==== TEXTE DU DOCUMENT
Philippe Jaroussky, contre ténor

Ensemble Matheus
Direction et violon : Jean-Christophe Spinosi

Antonio Vivaldi (1678-1741)
concerto en sol mineur RV439 pour flûte « La notte »

Georg Friedrich Händel (1685-1759)
« Dover, giustizia, amor », air de Polinesso in Ariodante
« Pena tiranna », air de Dardano in Amadigi di Gaula

Vivaldi
ouverture de La fida ninfa

Händel
« Cara sposa » puis « Venti, turbini », airs de Rinaldo in Rinaldo

Vivaldi
« sinfonia » de Griselda
« Sorge l’irato nembo », air d’Orlando in Orlando furioso
“Sol da te”, air de Ruggiero in Orlando furioso

Concerto en ré majeur RV 513 pour deux violons

« Vedro con mio diletto », air de Anastasio in Giustino
« Se in ogni guardo », air de Argillano in Orlando finto pazzo

Bis: “Sento in seno” in Giustino
“Nel profondo” in Orlando furioso

Mozart-Saal, Konzerthaus, Vienne, le 24 janvier 2006

L'éthique de Spinosi

Pendant huit jours le Konzerthaus viennois propose son cycle de musique ancienne et baroque « Resonanzen », ouvert cet année avec Bajazet de Vivaldi (Fabio Bondi) et qui s’achèvera avec Rodelinda de Händel (Alan Curtis). Entre ces deux dates le spectateur viennois a pu retrouver ces deux compositeurs au sein d’un même concert.
========
==== DONNÉES ENREGISTRÉES
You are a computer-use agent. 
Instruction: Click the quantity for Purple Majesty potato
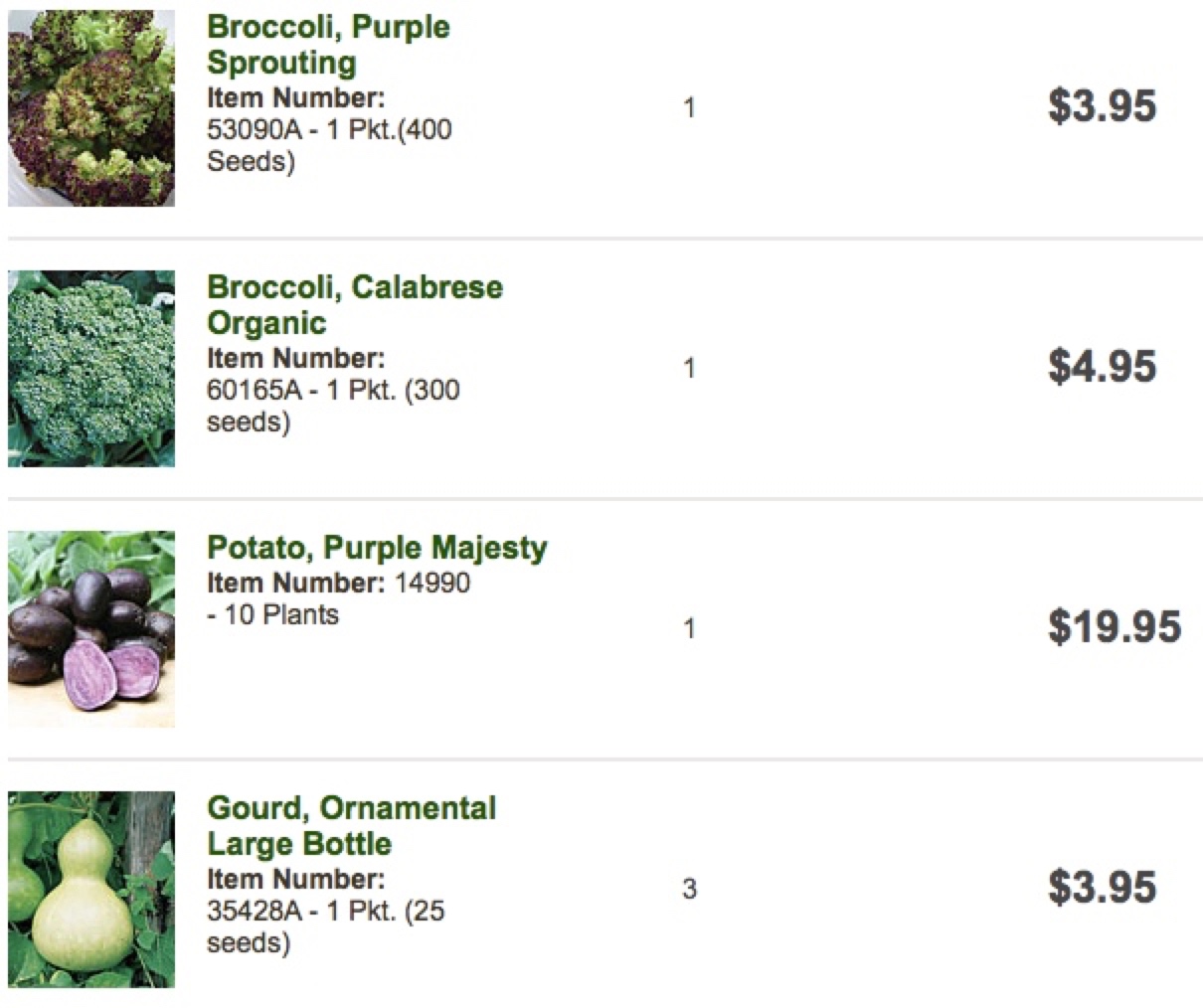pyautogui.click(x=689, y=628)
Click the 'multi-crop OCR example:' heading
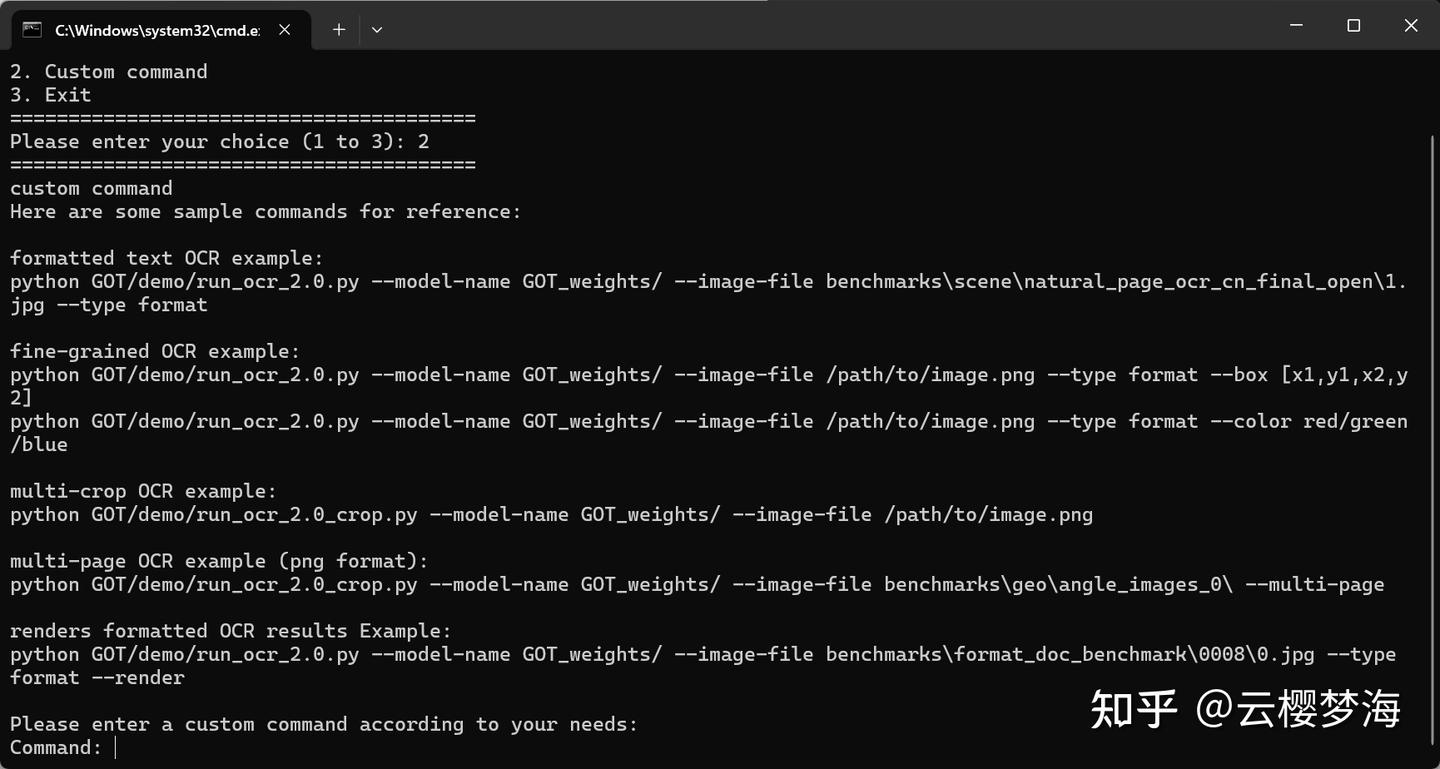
========
◆ CONSIGNE ÉCRITE 1
Traduisez en anglais la phrase suivante du compte rendu du concert viennois : « Entre ces deux dates le spectateur viennois a pu retrouver ces deux compositeurs au sein d’un même concert. »
◆ CONSIGNE ÉCRITE 2
Poursuivez le compte rendu du concert viennois en reprenant après sa dernière phrase.
Les données ne sont d'aucune utilité pour cet exercice.

◆ RÉPONSE ATTENDUE 1
Between these two dates, the Viennese audience was able to find these two composers again within a single concert.

◆ RÉPONSE ATTENDUE 2
L’ensemble Matheus et Philippe Jaroussky faisaient ainsi leur début au Konzerthaus. Disons d’emblée qu’ils ont remporté un franc succès auprès d’un public conquis. Le bondissant Jean-Christophe Spinosi dirige son ensemble avec dynamisme ; qu’il ait les mains libres ou qu’il prenne son violon, l’orchestre le suit sans faillir. Notons au passage la bonne tenue des solistes Anne-Violaine Caillaux dans le concerto pour deux violons, de Stefano Vezzani au hautbois (Amadigi) ou de Alberto Guerra (Amadigi et Rinaldo) au basson. Quant au flûtiste Jean-Marc Goujon, il nous enchante dans les douces variations du « Sol da te » de Orlando furioso.

Pour la partie vocale, le programme obéit à la répartition classique : air brillant et rapide alternant avec air lent et introspectif.

Philippe Jaroussky ne commence pas par un « tour de chauffe » mais par un coup d’éclat, le difficile air de Polinesso. Reconnaissons que la projection de la voix dans la Mozart-Saal est limitée dans le medium, mais la sûreté des vocalises, puis la rapidité des variations lors de la reprise, impose d’entrée de jeu une technique vocale parfaitement huilée.

L’air de Dardano puis le « Cara sposa » de Rinaldo lui offrent la possibilité de déployer une sensibilité pleine de retenue. Le dernier air de la première partie renoue avec la virtuosité. Le tempo d’enfer adopté pour « Venti, turbini » est assez jubilatoire, mais cette cavalcade risque de laisser le basson au bord de la route, le décalage avec le soliste étant évité de justesse.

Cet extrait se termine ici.